For the detection of low concentration analytes in sweat

Sweat contains a wealth of other components, including hormones, proteins, and peptides. The detection of these molecules in sweat can provide deeper physiological insight into the body’s homeostatic mechanisms and the overall state of health of the body. However, the concentrations of these analytes are low and can be altered by factors including pH and temperature. Hence, determining these components in sweat is challenging. There is a need for highly sensitive wearable sensors that can monitor low concentrations of analytes in sweat through effective sensing patterns. By effectively controlling sweat within the microfluidic channel, the microfluidic device allows for rapid and accurate detection of analytes at low concentration conditions. MIP-based electrochemical sensors are designed to achieve sensitive monitoring through the highly selective binding of target analytes. The detection of cortisol in sweat has been achieved and the same techniques can be extended to detect other hormones and biomarkers in the future. Refinement of measurement techniques and sensor platforms for these molecules will enable the expansion of detection capabilities to a new class of physiologically relevant analytes, providing additional options for gaining insight into the physiological health status of the human body.

Methods of improvement for sweat stimulation and collection in sedentary environments

Developing methods to induce sweat secretion in a sedentary environment is critical for applications such as disease detection.

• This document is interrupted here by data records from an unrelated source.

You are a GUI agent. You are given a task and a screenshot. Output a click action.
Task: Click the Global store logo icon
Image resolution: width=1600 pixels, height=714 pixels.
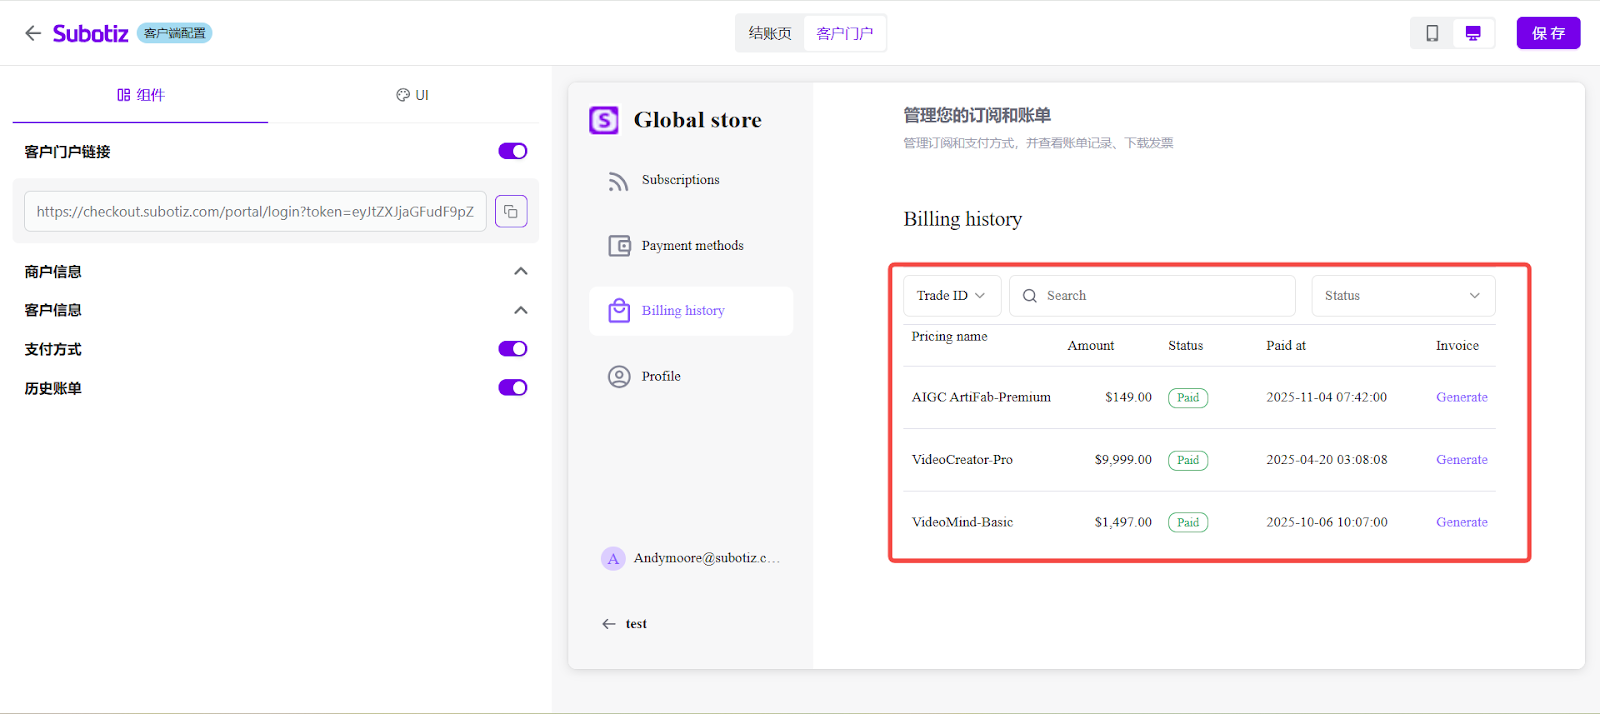(x=604, y=120)
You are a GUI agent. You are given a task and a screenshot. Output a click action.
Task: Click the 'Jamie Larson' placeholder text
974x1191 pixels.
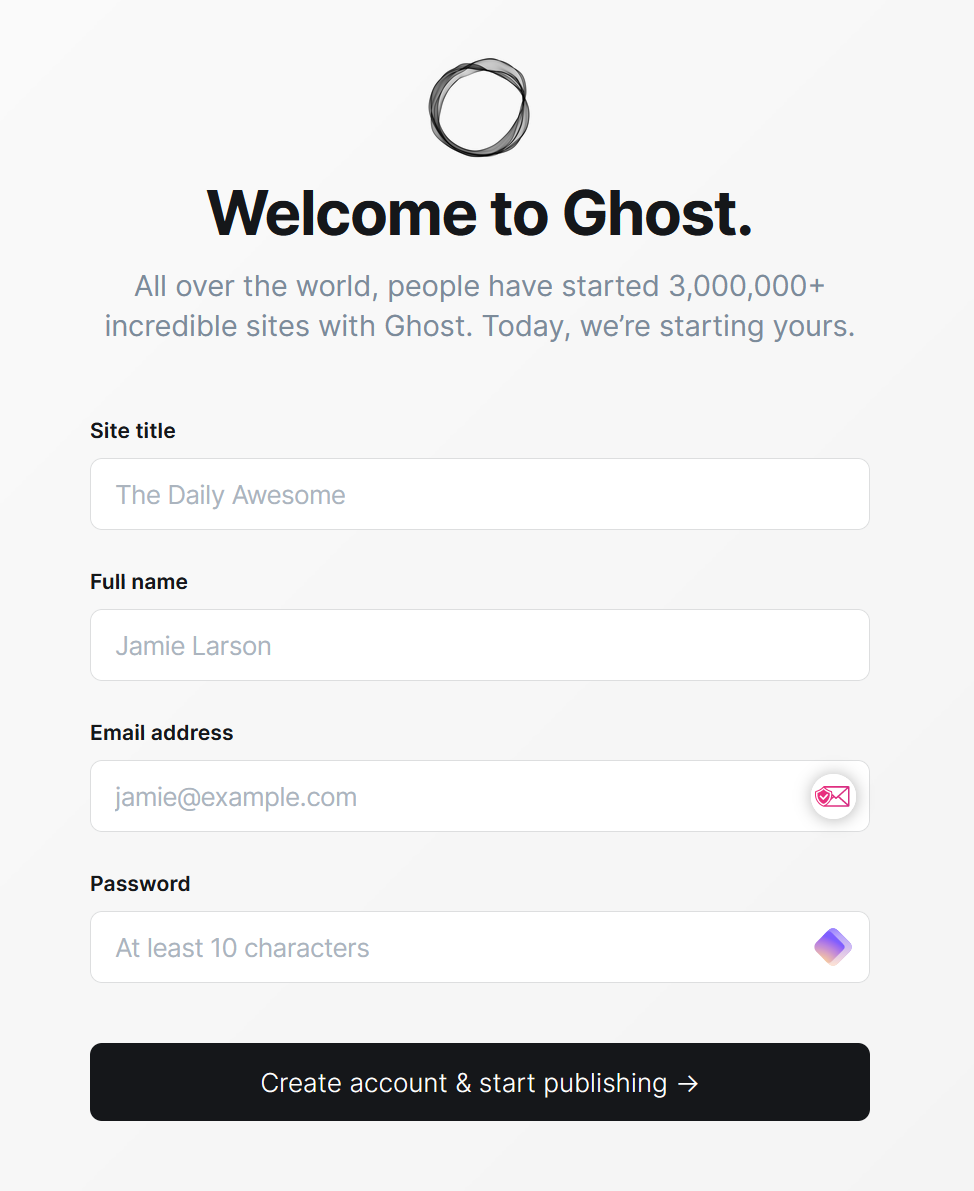pyautogui.click(x=193, y=646)
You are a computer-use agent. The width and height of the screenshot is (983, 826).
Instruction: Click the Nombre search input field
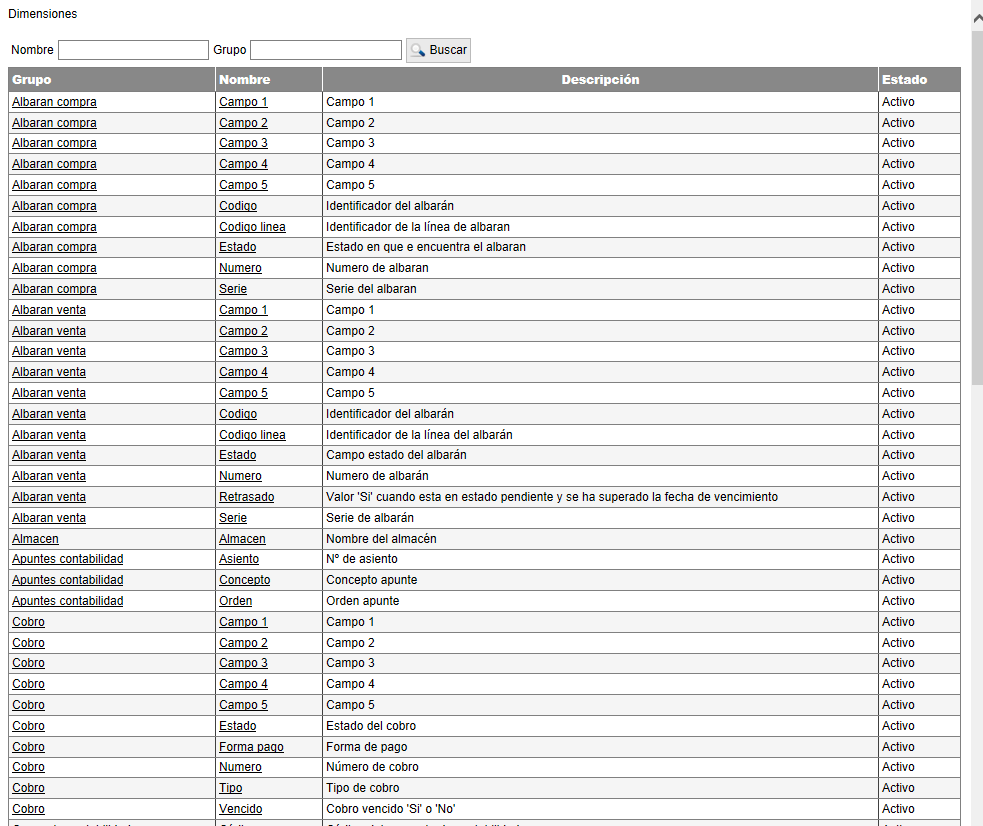133,50

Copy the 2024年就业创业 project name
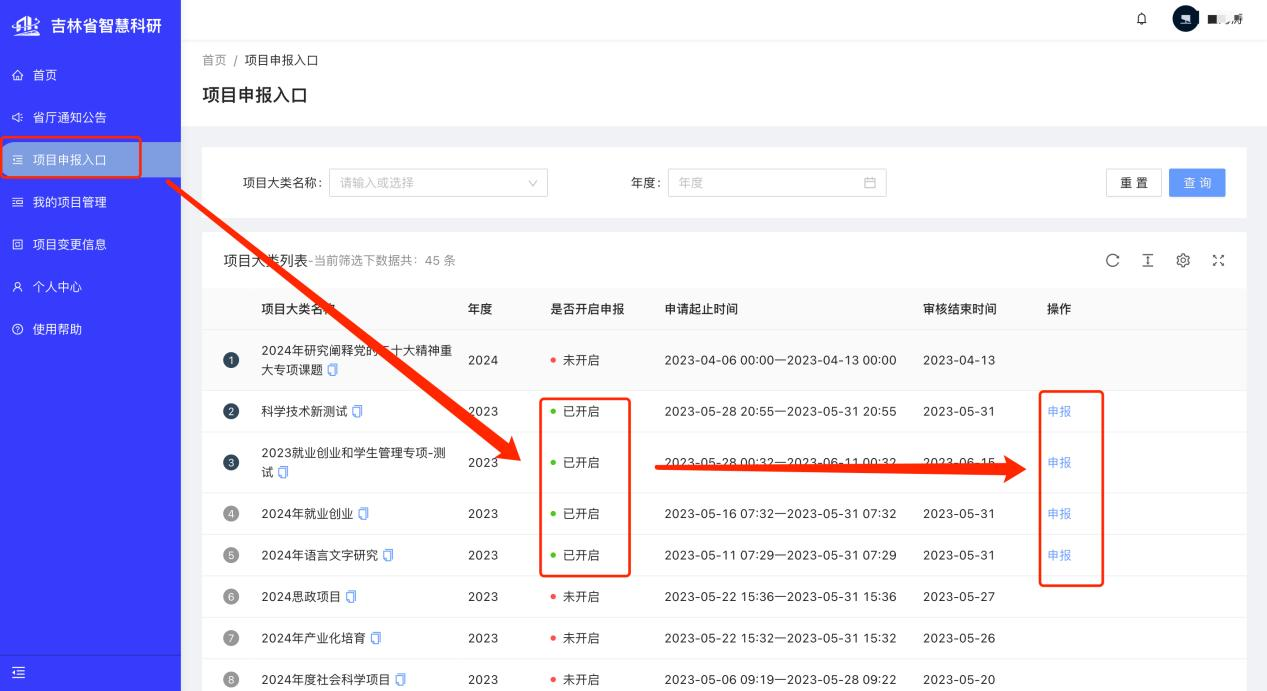364,514
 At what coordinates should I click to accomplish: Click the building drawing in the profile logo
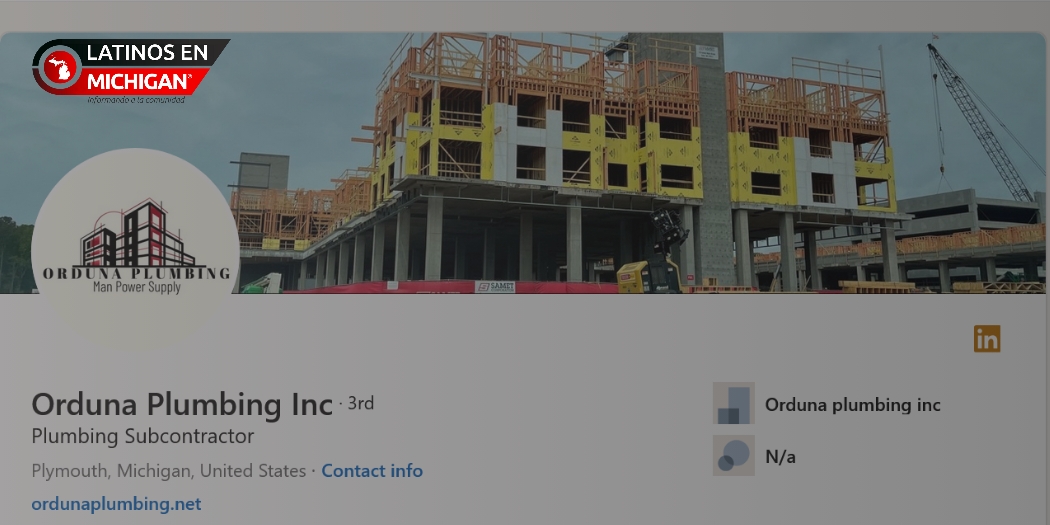click(137, 232)
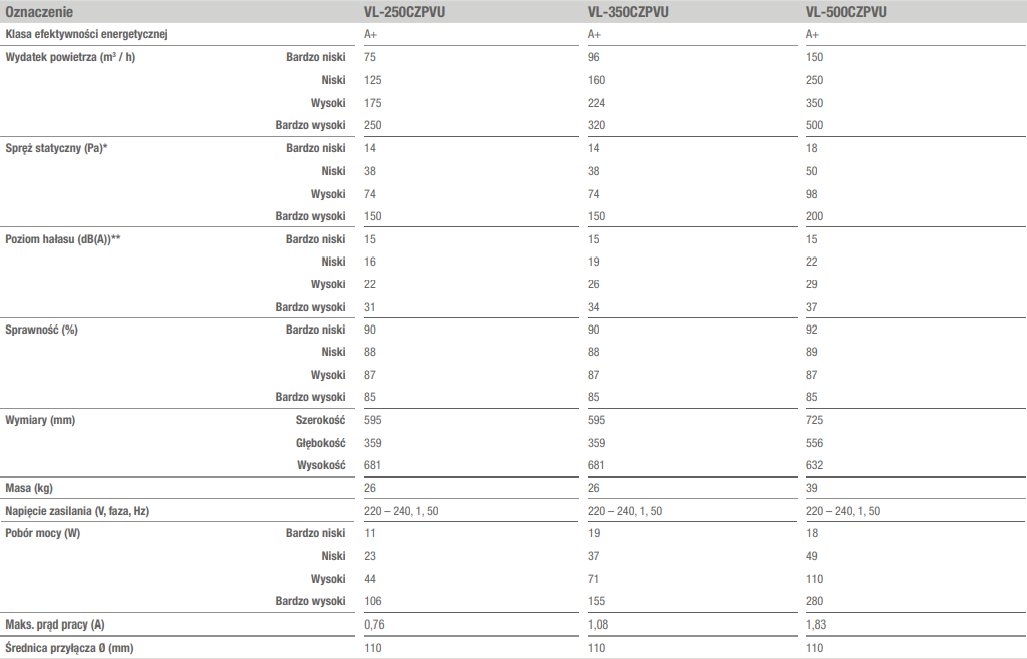Click the Wysokość dimension sublabel
This screenshot has height=659, width=1027.
pos(321,465)

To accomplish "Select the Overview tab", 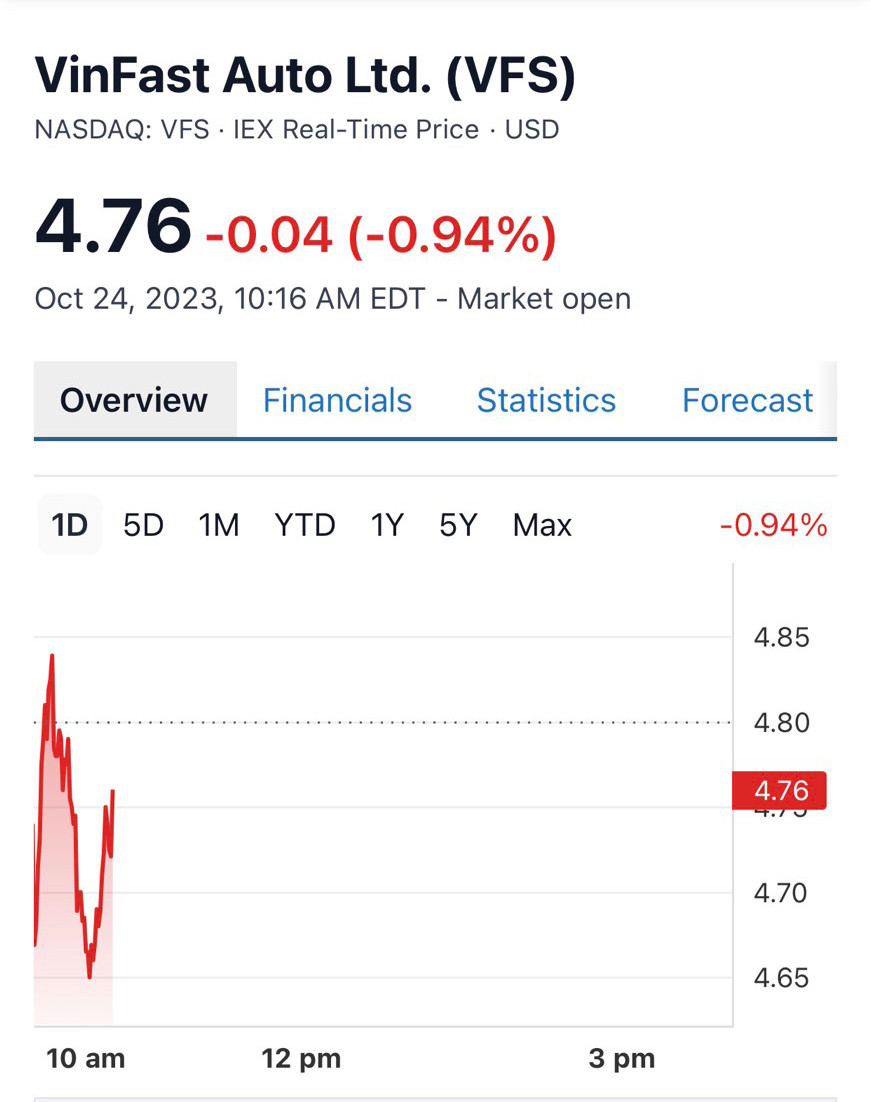I will [134, 400].
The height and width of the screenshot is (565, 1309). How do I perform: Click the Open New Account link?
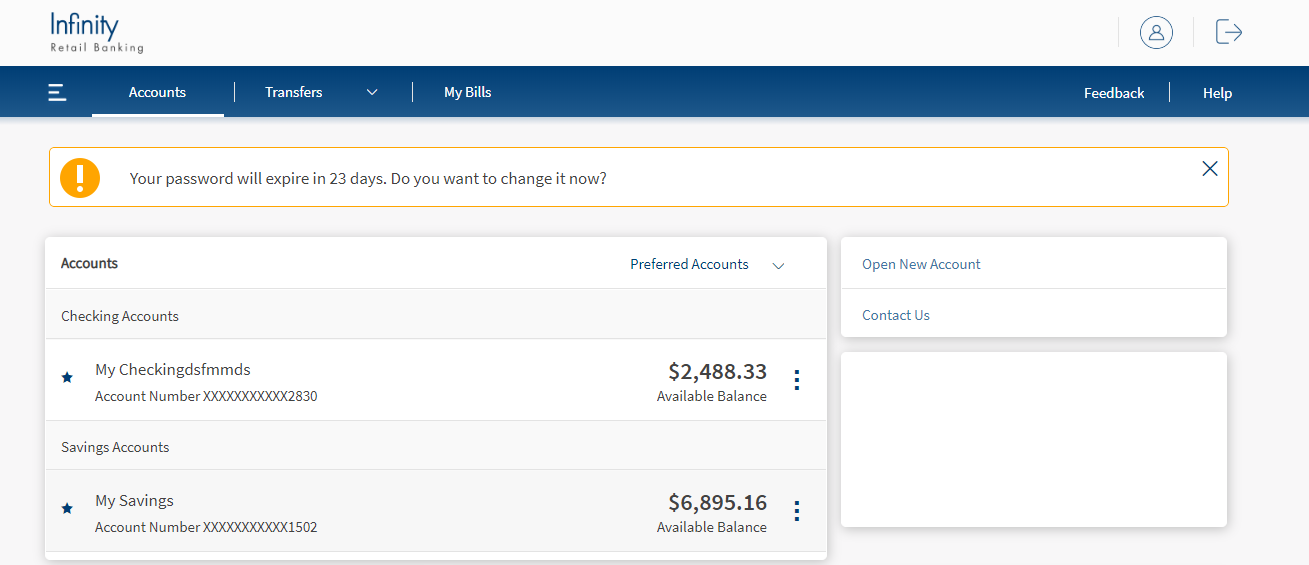point(921,264)
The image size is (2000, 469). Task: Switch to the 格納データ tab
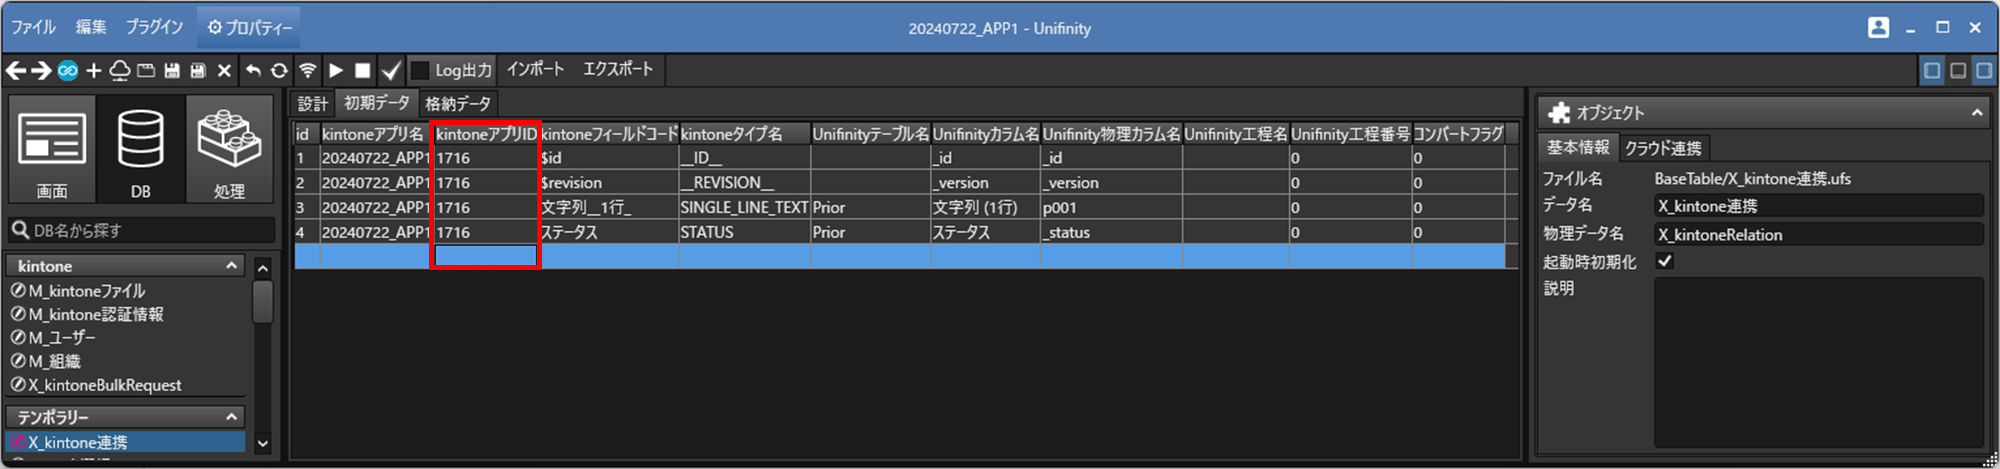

Iontophoresis has shown promise, but the approach cannot be used for continuous monitoring because of the damage caused to the skin by prolonged current cautery. Further development of highly miniaturized sensors with reduced current density requirements that can operate at low secretion rates is needed. This could also be addressed by developing alternative technologies for biomarker extraction.

In addition, the natural sweating of the body at rest or in thermally stimulated environments may provide unique insights into body physiology. The rate of resting sweat secretion may reflect sympathetic nervous system activity induced by an underlying health condition. Increased or suppressed sweating at rest would further indicate autonomic dysfunction, diabetes, cerebrovascular disease, Parkinson’s disease, chronic psychological stress, anxiety, or pain. However, the rate of sweat secretion when a person is at rest is extremely low, and most wearable electrochemical biosensors are inadequate for its monitoring. Improved microfluidic devices utilizing hydrophilic materials may address this problem; more effective solutions need to be developed in the future.